Recruiting and Training
The company uses a tiered screening approach. They start with an online test. Some proceed to phone interviews and the finally round is in-person interviews. The HR director felt that the simulated work environment test was primary predictor of future job success---this matches up quite well with the industrial psychology literature on employer screening. He also felt that the best predictor of retention was how comfortable a worker seemed up front with the demands of shift-work.
The company made extensive use of their existing employees to recruit new ones. Referrals were highly valued because they were more likely to bring in candidates who understood the reality of shift-based call center work (and thus were less likely to turn over). It seemed to be less about bonding or reducing formal recruitment costs.
Long company-specific training period, but no general training (as Becker would have predicted). However, there are several other call centers in this region and the company does lose employees to them. The company-specific training period was surprisingly long (on the order of 3 months) and was conducted by more senior employees during low call volume periods.
Compensation
The company acts like a price taker with respect to wages. Compensation for new employees was determined by doing yearly market research into what competitors were paying. The company did have very high turn-over (though about in line with the industry), but there was no mention of raising wages as a solution. Their approach seems to be to wait for people to "sort out" of the job that find that they cannot handle shift work. I meant to ask about explicit performance incentives but didn't get a chance to. However, my impression was that rewards came through promotion and one-off bonuses rather than through relating payment to specific actions, despite performance being quite measurable.
They had surprisingly rich amenities. Although pay was not high, amenities were reminiscent of a Silicon Valley start-up: pleasant office, cheap and free food, free gym, concierge service etc. Some of these things seemed like amenities the firm could more cheaply offer than their competitors because of their larger size, since some were club goods. In other words, they could amortize a concierge over many more employees.
Operations
Customers are segmented by value and routed accordingly.
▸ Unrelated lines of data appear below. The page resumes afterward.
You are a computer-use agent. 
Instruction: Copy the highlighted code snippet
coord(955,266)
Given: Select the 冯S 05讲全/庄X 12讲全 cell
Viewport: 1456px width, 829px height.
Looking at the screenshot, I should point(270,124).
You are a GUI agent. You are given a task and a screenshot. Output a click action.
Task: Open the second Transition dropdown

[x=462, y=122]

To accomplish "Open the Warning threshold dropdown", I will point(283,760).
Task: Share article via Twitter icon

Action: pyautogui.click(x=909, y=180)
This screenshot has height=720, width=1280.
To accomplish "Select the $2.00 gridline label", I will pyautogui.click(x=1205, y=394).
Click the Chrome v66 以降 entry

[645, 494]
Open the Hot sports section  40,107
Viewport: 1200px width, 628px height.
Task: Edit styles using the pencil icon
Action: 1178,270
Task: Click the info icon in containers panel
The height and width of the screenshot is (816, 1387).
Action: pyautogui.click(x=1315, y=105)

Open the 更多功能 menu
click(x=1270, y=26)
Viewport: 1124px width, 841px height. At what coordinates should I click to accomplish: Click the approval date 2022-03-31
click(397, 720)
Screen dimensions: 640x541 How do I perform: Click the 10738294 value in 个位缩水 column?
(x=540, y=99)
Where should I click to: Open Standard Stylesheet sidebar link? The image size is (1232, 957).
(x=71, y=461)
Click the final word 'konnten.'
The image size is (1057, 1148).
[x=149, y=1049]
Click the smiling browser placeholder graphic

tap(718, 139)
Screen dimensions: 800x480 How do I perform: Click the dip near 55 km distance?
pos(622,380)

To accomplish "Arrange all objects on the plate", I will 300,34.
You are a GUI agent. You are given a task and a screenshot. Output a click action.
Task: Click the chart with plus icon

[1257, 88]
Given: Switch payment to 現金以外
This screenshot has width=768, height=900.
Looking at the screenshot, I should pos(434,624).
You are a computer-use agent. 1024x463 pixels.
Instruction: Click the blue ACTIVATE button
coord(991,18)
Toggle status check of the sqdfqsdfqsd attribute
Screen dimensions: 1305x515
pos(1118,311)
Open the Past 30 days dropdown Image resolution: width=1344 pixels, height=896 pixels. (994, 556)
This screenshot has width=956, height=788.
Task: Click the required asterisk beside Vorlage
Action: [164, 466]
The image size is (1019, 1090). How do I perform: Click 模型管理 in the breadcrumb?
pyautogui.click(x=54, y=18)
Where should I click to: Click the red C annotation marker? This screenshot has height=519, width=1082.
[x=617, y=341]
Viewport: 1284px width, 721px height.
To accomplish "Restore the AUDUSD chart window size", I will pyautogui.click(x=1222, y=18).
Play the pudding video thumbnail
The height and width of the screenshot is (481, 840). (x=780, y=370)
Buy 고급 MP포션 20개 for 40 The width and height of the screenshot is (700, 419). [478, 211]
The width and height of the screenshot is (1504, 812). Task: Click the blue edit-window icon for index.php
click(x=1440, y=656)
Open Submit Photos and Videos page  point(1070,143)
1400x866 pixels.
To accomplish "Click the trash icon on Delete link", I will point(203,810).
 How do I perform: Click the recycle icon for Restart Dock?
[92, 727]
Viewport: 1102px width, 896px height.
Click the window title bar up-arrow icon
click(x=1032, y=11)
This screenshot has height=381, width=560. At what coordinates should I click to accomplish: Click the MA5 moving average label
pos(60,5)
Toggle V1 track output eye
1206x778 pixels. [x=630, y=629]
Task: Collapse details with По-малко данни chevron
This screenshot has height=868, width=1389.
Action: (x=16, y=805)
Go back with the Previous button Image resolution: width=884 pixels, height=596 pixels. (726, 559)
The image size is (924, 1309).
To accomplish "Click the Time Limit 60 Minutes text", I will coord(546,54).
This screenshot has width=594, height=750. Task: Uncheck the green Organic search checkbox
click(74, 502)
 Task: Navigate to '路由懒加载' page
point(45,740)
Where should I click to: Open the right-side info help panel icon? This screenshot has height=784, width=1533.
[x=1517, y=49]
The company is multi-national and has call centers in several locations, including Europe, Southwest Asia and East Asia. The company's clients are segmented based on value and routed to the call center that roughly corresponds to the skill level of the workers at the call center e.g., the best customers get the European call center and low-tier do not.
They are highly sophisticated at demand and supply management. Perhaps unsurprisingly, they are good at forecasting call volumes and staffing accordingly---with all of this done semi-automatically. They can adjust supply on the fly by calling off training, meetings etc. if demand spikes via building-wide announcements of status changes.
There was little evidence that much technologically-driven productivity improvement was on the horizon. Although the tasks are highly structured, there was no evidence that significant technology-driven productivity gains were on the horizon. All the big gains from automation already occurred many years ago (e.g., the ubiquitous "Press 1 for "Accounts"). There was no talk of Watson-like automation of responses to customer queries. The one technology they really wanted---and that would radically reduce their costs---was some easy way to verify customer identities over the phone. This alone would increase their productivity by about 20-30%.
There was little evidence that this would could be easily distributed. Most of the firm's workplace policies seemed to be driven by concerns about regulatory compliance and fear of losing sensitive customer information and required a great deal of monitoring and control. It is difficult to imagine a substantial chunk of this work being done by a geographically distributed workforce.